2.4 Security Measures for Data Usage and Processing

  • Each user has personal credentials to the service and the access to the service is authenticated. An exception is the search, view, and download features available for User Content that is openly shared by users, and thus does not require authentication.
  • Every registered user accepts the terms of use which outline the responsibilities and limitations related to the service use.
  • Requests made to interfaces are logged.
  • Usage rights within the service are manageable by users in the ways described in the user manuals.
  • Actions taken to ensure the integrity of the User Content are documented, and users are informed about them.

2.5. Security Measures for Data Distribution

  • Users have the responsibility to determine the openness, method of sharing, and usage policy for the User Content they upload to the service. The owner of the User Content and the data controller are responsible for the processing of the content in accordance with applicable laws and other obligations.
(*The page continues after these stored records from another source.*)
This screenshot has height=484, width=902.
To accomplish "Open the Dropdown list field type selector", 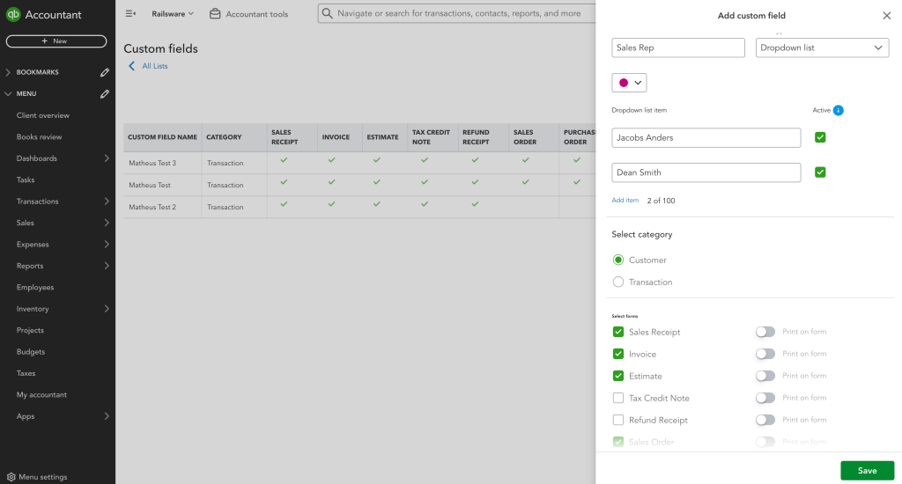I will click(822, 48).
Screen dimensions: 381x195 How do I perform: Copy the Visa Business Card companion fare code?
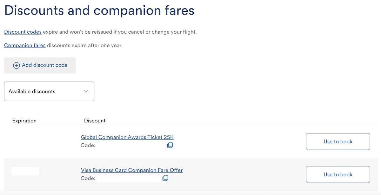click(x=165, y=178)
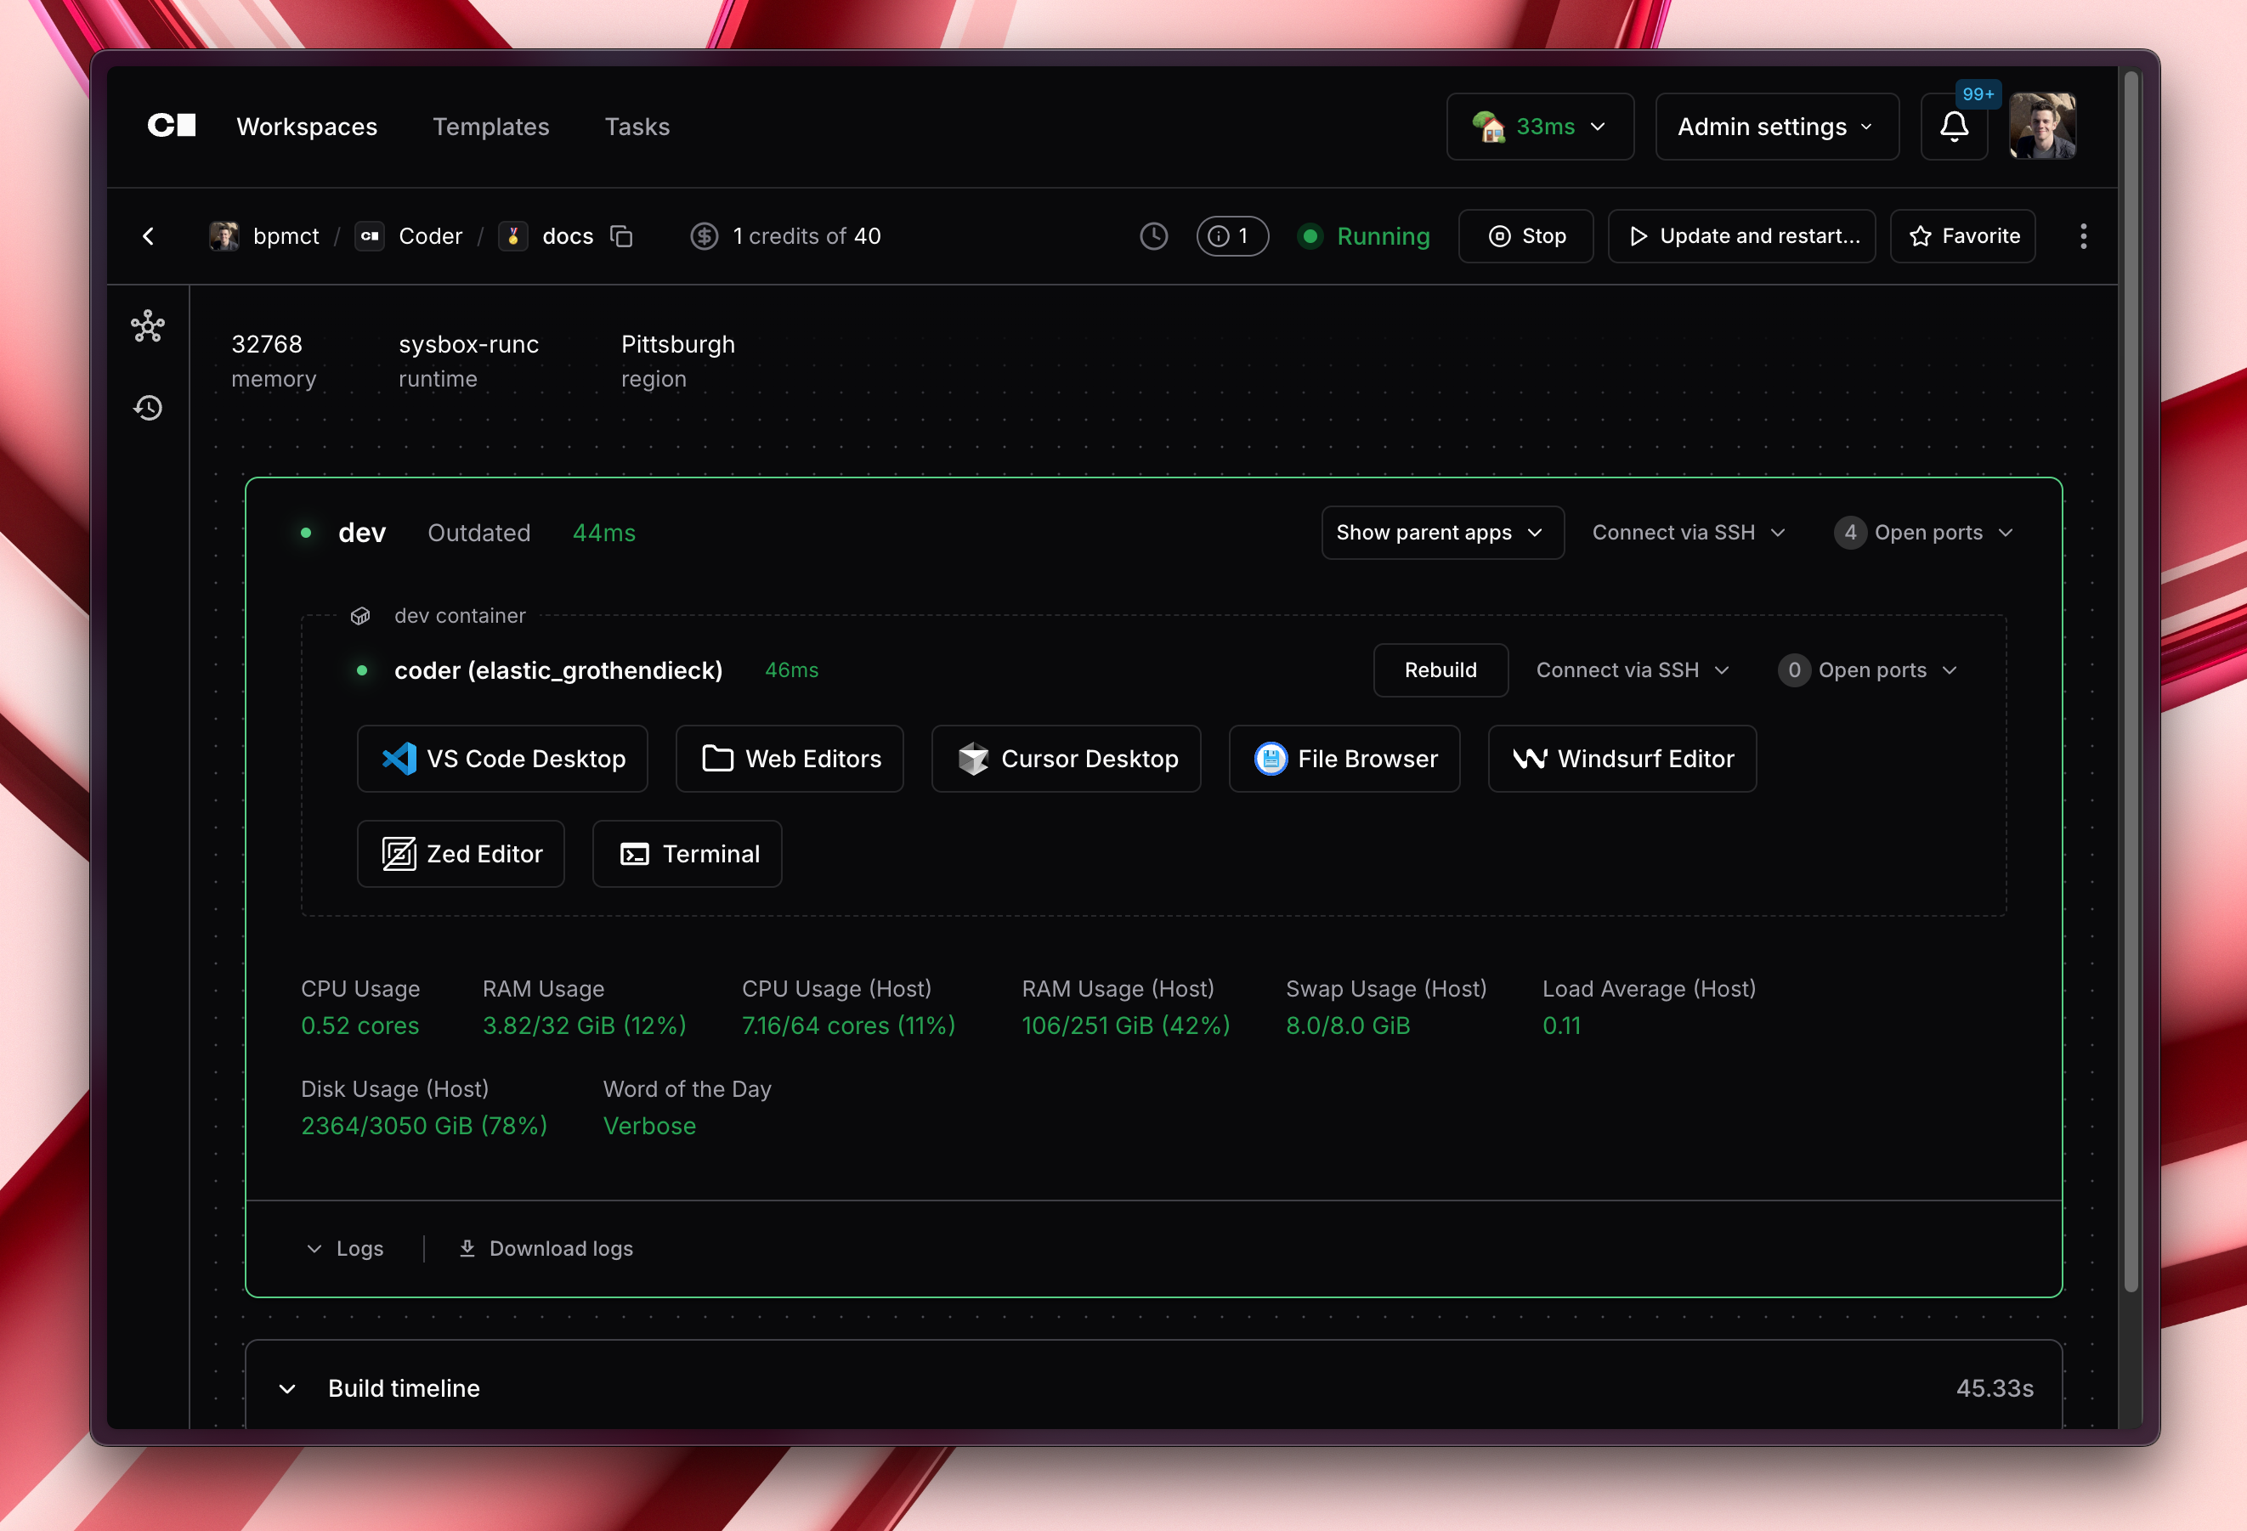This screenshot has height=1531, width=2247.
Task: Open the notifications bell
Action: (x=1953, y=127)
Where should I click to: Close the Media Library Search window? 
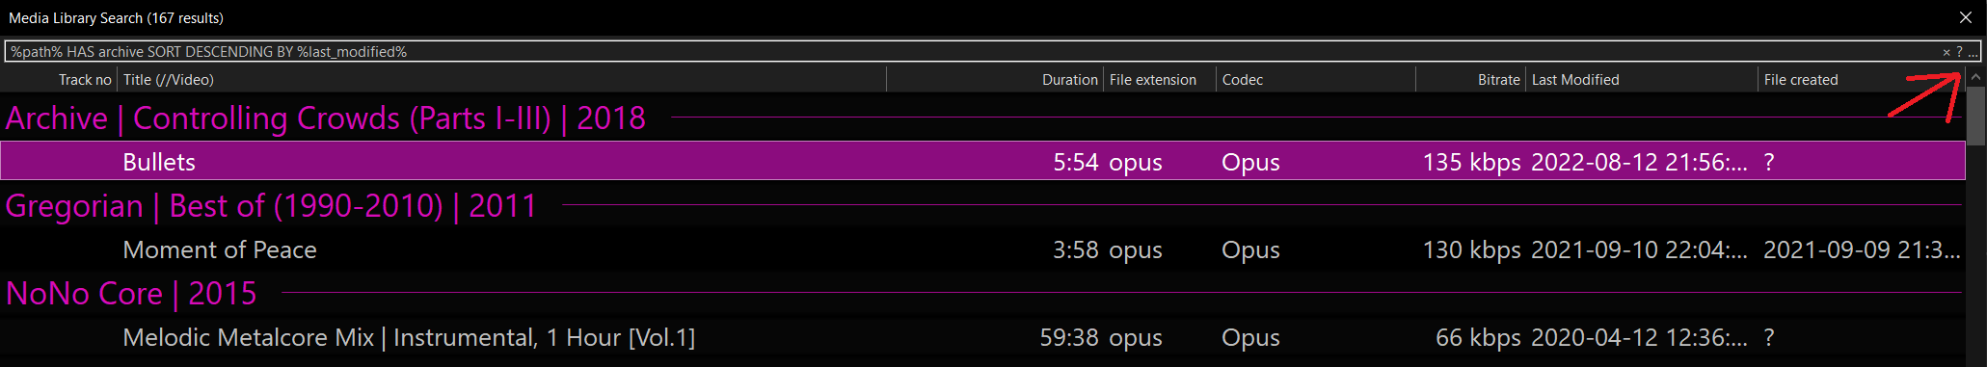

An exception is the research dataset metadata, which the user always publishes under the CC0 license.
  • Each file associated with user-published research data stored in the service has a checksum available during file download.

2.6. Security Measures for Data Deletion

  • Upon the termination of service use, access to User Content is restricted. Unless otherwise agreed, User Content is promptly and permanently deleted after the grace period specified in the service’s terms of use has expired. An exception is made for published research dataset metadata, for which a tombstone page is always retained with information defined by the user.
  • The user account information is deleted upon the termination of use in accordance with CSC’s centralized user account management processes.